_Extract to read_.

┌────────

# Ensemble Solutions

Ideas taken from:
- https://www.kaggle.com/code/minglv/ultimate-ensemble-fusion/notebook
- https://www.kaggle.com/code/verracodeguacas/guarded-assembly-map-3

| Date | User | Change Type | Remarks |  
| ---- | ---- | ----------- | ------- |
| 30/09/2025   | Martin | Created   | Notebook created to try solutions from Kaggle | 

# Content

* [Introduction](#introduction)

# Introduction

In [None]:
%load_ext watermark

In [1]:
import os
os.environ['PYTORCH_CUDA_ALLOC_CONF'] = 'expandable_segments:True'

import torch
import polars as pl
import numpy as np
import gc

from sklearn.preprocessing import LabelEncoder
from transformers import AutoTokenizer, AutoModelForSequenceClassification, DataCollatorWithPadding, TrainingArguments, Trainer
from torch.utils.data import DataLoader
from datasets import Dataset
from peft import PeftModel




# Load Data

In [49]:
path = "data/raw"
train = pl.read_csv(f"{path}/train.csv")
test = pl.read_csv(f"{path}/test.csv")

# Preprocessing

In [50]:
# Add new labels
le = LabelEncoder()

└────────

_Material shown_.
┌────────

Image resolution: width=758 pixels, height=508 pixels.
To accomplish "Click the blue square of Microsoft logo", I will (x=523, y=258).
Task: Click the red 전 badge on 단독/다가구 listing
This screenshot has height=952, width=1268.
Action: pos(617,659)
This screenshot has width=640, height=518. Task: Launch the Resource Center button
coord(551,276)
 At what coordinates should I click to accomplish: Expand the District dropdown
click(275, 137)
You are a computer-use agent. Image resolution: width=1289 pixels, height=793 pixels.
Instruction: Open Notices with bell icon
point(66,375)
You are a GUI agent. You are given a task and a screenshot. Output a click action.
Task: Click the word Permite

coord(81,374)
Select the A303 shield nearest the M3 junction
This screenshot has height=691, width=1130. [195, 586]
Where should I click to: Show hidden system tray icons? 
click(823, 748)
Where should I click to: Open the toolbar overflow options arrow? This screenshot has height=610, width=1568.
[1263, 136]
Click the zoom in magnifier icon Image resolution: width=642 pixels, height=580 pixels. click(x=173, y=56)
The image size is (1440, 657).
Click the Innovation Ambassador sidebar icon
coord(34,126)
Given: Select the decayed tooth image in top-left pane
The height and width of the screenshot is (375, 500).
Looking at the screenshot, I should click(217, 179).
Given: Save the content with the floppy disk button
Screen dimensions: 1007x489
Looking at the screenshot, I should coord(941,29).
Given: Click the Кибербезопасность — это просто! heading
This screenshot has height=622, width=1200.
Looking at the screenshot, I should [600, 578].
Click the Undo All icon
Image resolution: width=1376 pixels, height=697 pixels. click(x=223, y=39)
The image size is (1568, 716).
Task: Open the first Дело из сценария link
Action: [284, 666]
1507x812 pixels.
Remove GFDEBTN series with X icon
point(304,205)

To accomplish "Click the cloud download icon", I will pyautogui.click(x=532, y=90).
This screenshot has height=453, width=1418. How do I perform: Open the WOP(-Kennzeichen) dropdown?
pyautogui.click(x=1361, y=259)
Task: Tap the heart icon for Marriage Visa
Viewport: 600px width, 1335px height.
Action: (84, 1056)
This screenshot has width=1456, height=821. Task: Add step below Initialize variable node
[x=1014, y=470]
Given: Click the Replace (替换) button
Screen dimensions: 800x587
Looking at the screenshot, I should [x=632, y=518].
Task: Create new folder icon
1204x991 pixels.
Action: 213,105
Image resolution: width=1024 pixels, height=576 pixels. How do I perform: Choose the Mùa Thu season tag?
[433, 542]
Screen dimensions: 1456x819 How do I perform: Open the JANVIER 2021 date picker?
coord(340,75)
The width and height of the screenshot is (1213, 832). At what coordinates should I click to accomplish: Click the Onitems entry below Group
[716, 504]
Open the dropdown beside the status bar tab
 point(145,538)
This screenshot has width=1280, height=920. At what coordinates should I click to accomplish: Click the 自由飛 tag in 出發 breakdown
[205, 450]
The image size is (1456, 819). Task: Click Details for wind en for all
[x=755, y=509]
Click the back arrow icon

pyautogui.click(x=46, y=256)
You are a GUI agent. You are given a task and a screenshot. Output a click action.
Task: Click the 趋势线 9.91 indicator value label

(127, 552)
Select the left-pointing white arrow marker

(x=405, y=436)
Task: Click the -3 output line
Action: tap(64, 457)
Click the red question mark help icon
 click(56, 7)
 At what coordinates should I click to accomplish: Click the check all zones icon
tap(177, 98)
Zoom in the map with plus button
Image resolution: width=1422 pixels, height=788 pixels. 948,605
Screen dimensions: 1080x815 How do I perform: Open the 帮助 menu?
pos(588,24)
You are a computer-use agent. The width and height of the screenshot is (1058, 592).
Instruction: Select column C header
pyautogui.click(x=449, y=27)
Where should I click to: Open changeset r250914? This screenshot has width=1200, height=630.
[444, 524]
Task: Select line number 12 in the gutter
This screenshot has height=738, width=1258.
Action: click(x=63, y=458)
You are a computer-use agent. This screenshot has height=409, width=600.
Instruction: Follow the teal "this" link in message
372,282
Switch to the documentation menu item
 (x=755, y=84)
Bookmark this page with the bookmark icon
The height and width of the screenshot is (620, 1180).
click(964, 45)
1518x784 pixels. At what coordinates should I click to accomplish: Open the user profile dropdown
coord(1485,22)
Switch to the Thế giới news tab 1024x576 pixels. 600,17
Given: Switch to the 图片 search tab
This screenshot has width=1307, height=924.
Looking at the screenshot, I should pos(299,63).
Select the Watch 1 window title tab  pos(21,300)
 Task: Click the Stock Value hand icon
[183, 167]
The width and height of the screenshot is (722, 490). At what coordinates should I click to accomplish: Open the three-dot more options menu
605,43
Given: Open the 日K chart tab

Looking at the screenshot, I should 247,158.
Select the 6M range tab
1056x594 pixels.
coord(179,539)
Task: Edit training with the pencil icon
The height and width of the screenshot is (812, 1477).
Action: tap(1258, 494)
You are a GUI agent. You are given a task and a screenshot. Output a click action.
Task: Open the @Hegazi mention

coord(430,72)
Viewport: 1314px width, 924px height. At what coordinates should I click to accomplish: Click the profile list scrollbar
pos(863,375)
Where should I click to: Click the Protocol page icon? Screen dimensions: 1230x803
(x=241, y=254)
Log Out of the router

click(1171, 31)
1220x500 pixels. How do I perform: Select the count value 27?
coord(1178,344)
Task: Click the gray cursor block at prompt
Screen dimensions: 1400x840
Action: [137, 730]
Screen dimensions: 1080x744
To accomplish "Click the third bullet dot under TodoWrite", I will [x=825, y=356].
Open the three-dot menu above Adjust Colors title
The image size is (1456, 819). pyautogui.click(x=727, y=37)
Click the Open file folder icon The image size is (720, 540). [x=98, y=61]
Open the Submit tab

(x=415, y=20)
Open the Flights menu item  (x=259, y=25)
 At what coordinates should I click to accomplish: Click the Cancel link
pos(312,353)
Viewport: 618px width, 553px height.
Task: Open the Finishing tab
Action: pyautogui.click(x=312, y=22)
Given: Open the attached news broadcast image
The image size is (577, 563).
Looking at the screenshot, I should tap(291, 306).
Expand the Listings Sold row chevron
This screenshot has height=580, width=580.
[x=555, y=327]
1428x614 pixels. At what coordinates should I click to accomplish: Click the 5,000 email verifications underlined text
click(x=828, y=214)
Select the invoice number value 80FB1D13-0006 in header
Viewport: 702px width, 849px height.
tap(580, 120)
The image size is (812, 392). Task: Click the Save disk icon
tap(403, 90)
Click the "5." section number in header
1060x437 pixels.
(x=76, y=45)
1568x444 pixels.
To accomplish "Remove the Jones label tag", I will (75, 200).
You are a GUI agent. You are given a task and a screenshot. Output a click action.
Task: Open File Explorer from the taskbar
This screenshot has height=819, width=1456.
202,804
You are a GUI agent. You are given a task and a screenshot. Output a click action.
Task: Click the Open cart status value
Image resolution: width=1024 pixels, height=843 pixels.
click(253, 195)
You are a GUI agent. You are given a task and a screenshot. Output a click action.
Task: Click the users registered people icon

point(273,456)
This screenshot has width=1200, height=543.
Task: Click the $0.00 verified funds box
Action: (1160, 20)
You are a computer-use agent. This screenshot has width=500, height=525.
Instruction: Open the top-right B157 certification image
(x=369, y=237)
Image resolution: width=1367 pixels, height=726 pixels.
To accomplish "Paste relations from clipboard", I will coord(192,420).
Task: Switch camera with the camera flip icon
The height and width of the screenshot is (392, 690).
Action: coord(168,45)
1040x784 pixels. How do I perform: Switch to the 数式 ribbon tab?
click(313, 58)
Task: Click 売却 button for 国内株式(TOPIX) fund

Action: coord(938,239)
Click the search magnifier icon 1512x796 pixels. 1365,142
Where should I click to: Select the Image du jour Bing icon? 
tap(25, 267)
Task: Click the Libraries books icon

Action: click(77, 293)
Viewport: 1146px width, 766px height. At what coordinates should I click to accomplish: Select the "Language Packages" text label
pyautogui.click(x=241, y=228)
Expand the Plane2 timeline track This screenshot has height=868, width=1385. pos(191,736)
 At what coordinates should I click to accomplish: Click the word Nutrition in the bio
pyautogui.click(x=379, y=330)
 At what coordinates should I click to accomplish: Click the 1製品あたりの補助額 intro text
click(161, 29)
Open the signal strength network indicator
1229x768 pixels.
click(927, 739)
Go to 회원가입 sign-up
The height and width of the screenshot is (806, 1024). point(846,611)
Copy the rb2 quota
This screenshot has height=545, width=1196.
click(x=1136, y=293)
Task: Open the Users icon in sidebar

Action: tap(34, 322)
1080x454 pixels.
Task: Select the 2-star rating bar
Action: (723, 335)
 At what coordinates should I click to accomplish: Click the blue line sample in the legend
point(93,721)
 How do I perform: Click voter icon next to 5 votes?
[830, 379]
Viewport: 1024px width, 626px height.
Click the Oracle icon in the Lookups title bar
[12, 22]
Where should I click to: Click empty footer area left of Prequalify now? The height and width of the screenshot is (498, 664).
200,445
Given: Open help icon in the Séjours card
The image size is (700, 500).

└────────

_Directive_. Update the ensemble notebook text above, starting at "# Load Data" and ending at "le = LabelEncoder()", and replace each "path" with "data_dir".

_The reply_.
# Load Data

In [49]:
data_dir = "data/raw"
train = pl.read_csv(f"{data_dir}/train.csv")
test = pl.read_csv(f"{data_dir}/test.csv")

# Preprocessing

In [50]:
# Add new labels
le = LabelEncoder()